由图1可明确,得到了相对于野生型产生2倍以上乙醇的菌株。由于相对于野生株乙醇产生量提高,因而认为作为C5的木糖的同化能力提高。因此确认到了该菌株的葡萄糖和木糖同化能力。
其次,将稻秆利用氨水进行与上述氨处理同样的处理后,添加支顶孢属纤维素酶,于50℃进行72小时酶糖化,使用所制作的浆液进行发酵。
浆液发酵槽呈夹套结构,使温水在夹套部循环来进行温度调节。另外,在底部设置通气口,将规定量的通过了过滤器的空气持续由底部的通气口持续通入,在利用与马达联动的刮刀进行搅拌的同时进行发酵。

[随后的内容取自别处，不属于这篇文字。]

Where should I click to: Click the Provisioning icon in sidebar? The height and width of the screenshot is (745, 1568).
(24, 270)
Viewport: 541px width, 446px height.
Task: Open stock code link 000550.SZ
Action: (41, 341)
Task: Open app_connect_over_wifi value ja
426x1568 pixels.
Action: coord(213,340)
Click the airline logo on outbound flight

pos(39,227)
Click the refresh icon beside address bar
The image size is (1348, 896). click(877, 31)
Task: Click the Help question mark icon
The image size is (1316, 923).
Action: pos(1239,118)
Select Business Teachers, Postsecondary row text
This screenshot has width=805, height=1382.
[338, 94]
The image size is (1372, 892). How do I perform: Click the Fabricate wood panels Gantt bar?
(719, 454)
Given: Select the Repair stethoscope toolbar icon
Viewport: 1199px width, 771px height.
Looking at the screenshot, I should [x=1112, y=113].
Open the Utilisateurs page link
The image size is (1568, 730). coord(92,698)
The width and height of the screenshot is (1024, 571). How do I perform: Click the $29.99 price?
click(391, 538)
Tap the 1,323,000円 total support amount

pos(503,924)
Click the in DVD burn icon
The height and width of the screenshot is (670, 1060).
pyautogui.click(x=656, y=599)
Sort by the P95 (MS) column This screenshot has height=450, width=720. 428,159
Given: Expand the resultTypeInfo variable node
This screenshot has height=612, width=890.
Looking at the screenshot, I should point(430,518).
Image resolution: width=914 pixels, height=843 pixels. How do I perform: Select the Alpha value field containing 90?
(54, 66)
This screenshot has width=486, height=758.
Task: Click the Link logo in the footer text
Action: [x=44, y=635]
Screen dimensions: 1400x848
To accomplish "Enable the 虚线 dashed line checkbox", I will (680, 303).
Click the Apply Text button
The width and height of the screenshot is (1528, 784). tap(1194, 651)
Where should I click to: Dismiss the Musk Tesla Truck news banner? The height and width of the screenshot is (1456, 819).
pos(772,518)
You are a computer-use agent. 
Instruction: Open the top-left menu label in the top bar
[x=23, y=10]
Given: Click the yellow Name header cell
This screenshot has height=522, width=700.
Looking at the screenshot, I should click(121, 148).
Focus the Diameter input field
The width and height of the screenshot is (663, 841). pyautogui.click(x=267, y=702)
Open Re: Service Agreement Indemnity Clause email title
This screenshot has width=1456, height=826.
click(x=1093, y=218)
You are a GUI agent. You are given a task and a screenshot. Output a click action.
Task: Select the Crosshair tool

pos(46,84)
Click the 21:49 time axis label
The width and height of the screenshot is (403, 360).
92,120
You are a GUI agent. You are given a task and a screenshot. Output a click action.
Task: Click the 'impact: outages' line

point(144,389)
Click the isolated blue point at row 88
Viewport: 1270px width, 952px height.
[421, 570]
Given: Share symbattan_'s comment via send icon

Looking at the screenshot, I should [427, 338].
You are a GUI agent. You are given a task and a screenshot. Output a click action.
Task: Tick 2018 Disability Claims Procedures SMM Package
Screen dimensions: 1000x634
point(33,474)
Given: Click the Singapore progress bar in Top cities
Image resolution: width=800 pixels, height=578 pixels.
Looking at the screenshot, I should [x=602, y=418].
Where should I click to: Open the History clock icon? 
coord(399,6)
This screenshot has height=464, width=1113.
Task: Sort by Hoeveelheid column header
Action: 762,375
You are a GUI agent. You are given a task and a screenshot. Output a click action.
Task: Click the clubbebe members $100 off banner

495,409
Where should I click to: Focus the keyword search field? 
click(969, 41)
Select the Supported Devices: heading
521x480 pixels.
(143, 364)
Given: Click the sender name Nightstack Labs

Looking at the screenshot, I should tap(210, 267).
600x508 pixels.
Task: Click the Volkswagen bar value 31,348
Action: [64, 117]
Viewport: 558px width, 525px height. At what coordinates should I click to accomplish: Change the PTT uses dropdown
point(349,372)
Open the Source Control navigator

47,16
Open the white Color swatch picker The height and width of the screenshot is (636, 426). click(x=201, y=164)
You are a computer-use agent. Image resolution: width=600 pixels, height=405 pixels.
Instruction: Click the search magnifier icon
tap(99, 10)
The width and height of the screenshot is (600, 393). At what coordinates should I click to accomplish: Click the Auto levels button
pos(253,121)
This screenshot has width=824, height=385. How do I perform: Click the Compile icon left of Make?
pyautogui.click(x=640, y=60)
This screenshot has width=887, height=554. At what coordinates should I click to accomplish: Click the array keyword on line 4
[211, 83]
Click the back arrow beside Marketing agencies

进行浆液中所含有的葡萄糖、木糖、乙醇的量的经时性变化的分析。关于葡萄糖、木糖,对浆液进行取样,对于通过离心得到的上清施以HPLC测定来进行测定。关于乙醇,与上述同样地使用GC-FID(GL Sciences公司制造:GC390B)。将结果示于图2。
作为C6的葡萄糖先被消耗,其后,随着浆液中的葡萄糖减少,作为C5的木糖被消耗,产生乙醇。所得到的菌对C5、C6均具备同化能力,因而能够有效地产生乙醇。因此是在工业生产中也有用的菌株。
2.2浆液发酵能力、澄清液发酵能力
优选为在进行生物乙醇产生时不论使用浆液、澄清液中的哪一种的情况下均可有效地发酵的菌。因此,使用浆液、澄清液对发酵收率进行比较。发酵收率通过下式计算。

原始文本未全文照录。